A small, framework-agnostic Python library that bundles the metrics needed for credible OSR / OOD-detection publications, with consistent score-direction conventions and first-principles-verified formulas.
What's inside
| Group | Metrics |
|---|---|
| OOD detection | auroc, fpr_at_tpr, fpr_at_95tpr, aupr_in, aupr_out |
| Open-Set Recognition | compute_aoscr (canonical Dhamija/Vaze), oscr_curve, compute_nf_rejection_at_tpr |
| Multi-label classification | macro_auprc, macro_auprc_id_labels, macro_f1_with_thresholds, per_label_auprc, f1_per_label |
| Four-class OSR partitioning | build_fourclass_masks, compute_fourclass_metrics, partition_ood_by_purity |
| Calibration | expected_calibration_error, brier_score |
| Statistical comparison | delong_test (O(n log n) rank-based), bootstrap_ci (with optional stratification) |
All functions take plain numpy arrays and return scalars or simple
dictionaries — no PyTorch, TensorFlow, or framework lock-in.
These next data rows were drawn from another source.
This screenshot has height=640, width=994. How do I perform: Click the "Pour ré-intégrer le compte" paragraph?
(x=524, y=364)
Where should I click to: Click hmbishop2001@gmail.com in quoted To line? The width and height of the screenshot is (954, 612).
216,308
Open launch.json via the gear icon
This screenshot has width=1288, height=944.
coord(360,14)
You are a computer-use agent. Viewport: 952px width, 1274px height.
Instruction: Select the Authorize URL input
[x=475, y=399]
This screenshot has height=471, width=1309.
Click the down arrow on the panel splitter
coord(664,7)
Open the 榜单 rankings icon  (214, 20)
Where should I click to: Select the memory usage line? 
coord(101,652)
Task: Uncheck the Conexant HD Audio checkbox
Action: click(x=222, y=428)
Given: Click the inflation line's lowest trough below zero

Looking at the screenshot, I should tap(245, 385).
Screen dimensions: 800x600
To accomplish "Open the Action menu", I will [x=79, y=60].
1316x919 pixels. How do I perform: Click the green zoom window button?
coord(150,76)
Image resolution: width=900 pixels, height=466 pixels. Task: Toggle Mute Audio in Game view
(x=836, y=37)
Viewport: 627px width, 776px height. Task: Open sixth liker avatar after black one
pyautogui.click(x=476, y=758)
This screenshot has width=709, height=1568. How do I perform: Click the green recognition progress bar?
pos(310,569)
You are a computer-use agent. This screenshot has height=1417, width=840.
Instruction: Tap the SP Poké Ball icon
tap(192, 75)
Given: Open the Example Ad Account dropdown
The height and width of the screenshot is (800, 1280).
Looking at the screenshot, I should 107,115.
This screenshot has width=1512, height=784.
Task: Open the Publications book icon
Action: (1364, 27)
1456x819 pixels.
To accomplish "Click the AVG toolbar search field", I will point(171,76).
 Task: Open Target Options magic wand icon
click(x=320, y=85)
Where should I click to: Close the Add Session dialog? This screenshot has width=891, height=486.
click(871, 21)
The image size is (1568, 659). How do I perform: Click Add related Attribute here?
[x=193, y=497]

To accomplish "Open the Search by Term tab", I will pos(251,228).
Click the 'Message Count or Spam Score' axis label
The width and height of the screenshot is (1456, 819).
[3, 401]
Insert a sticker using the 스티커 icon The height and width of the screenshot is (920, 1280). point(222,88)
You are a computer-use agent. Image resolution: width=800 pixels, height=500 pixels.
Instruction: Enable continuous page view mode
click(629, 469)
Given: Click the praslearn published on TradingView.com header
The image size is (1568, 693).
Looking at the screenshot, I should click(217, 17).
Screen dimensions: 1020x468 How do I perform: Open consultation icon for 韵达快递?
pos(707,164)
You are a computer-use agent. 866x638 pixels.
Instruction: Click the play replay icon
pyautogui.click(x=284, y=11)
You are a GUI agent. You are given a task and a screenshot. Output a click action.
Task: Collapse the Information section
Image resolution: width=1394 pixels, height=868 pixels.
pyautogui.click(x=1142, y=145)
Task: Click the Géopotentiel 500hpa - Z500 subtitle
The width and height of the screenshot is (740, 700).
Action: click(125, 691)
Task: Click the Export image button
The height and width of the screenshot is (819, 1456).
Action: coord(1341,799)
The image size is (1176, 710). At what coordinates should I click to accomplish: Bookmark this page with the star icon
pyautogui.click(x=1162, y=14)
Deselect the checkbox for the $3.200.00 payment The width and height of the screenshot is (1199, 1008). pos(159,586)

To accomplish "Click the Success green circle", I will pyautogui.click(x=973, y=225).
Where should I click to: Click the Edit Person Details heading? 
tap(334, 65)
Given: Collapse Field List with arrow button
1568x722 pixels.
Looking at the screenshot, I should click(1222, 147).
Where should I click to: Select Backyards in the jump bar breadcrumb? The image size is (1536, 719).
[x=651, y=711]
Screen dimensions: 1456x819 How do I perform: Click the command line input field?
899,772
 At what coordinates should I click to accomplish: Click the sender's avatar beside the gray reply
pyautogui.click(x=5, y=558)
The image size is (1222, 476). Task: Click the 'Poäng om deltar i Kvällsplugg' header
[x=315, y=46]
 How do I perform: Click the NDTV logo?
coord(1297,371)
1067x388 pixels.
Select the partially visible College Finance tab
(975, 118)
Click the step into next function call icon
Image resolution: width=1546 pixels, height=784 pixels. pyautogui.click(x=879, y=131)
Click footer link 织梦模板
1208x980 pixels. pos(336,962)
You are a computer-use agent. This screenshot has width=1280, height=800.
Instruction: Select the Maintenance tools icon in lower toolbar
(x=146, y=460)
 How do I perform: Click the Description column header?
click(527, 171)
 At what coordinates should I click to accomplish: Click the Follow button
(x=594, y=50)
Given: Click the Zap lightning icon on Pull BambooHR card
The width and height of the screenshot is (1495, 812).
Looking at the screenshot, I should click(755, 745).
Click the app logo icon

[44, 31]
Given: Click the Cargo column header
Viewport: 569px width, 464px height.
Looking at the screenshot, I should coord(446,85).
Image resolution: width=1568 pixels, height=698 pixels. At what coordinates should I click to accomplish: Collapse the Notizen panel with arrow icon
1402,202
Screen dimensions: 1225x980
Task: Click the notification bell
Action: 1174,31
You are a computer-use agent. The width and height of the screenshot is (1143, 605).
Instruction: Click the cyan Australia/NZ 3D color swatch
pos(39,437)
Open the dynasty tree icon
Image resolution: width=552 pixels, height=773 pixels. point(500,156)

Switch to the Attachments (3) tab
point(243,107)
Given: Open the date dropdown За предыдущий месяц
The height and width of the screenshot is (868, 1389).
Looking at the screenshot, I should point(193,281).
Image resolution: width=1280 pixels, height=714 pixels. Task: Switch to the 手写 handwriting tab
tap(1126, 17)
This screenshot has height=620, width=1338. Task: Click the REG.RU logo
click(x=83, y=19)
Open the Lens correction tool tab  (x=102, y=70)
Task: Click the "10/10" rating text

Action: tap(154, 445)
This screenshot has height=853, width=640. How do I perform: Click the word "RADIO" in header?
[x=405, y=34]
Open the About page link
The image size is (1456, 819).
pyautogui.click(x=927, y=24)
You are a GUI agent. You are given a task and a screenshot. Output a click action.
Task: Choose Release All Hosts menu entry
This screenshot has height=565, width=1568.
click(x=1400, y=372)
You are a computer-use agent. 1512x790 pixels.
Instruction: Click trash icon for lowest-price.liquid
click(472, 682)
Score-direction convention
For every OOD/novelty metric in this library, higher score = more OOD.
ID-positive metrics (aupr_in) handle the sign flip internally so you don't
have to.
Install
pip install osr-metrics
Requires Python 3.10+, numpy, scikit-learn, scipy.
Development install
git clone https://github.com/hxtruong6/osr-metrics.git
cd osr-metrics
pip install -e .[dev]
Quick start
import numpy as np
from osr_metrics import auroc, fpr_at_95tpr, compute_aoscr, expected_calibration_error
# OOD detection
scores = np.random.randn(1000) # higher = more OOD
labels = np.random.randint(0, 2, 1000) # 1 = OOD, 0 = ID
print("AUROC:", auroc(scores, labels))
print("FPR@95TPR:", fpr_at_95tpr(scores, labels))
# Open-Set Classification Rate (joint classify+reject)
cls_pred = np.random.randint(0, 5, 1000)
cls_true = np.random.randint(0, 5, 1000)
print("AOSCR:", compute_aoscr(scores, labels, cls_pred, cls_true))
# Calibration
probs = np.random.uniform(0, 1, (1000, 14))
multi_labels = (np.random.uniform(0, 1, (1000, 14)) < probs).astype(int)
print("ECE:", expected_calibration_error(probs, multi_labels))
Statistical comparison
from osr_metrics import delong_test, bootstrap_ci, auroc
# Pairwise AUROC comparison (DeLong 1988)
z, p = delong_test(scores_method_a, scores_method_b, labels)
print(f"DeLong z={z:.3f}, p={p:.4f}")
# Bootstrap CI (use stratify=True for imbalanced data)
lo, mean, hi = bootstrap_ci(scores, labels, auroc, n_bootstrap=1000, stratify=True)
print(f"AUROC = {mean:.4f} 95% CI = [{lo:.4f}, {hi:.4f}]")
Four-class OSR partitioning
For multi-label problems with held-out labels (chest X-ray OSR style):
from osr_metrics import build_fourclass_masks, compute_fourclass_metrics
label_names = ["A", "B", "C", "D"]
held_out = ["C", "D"]
metrics = compute_fourclass_metrics(scores, label_vecs, label_names, held_out)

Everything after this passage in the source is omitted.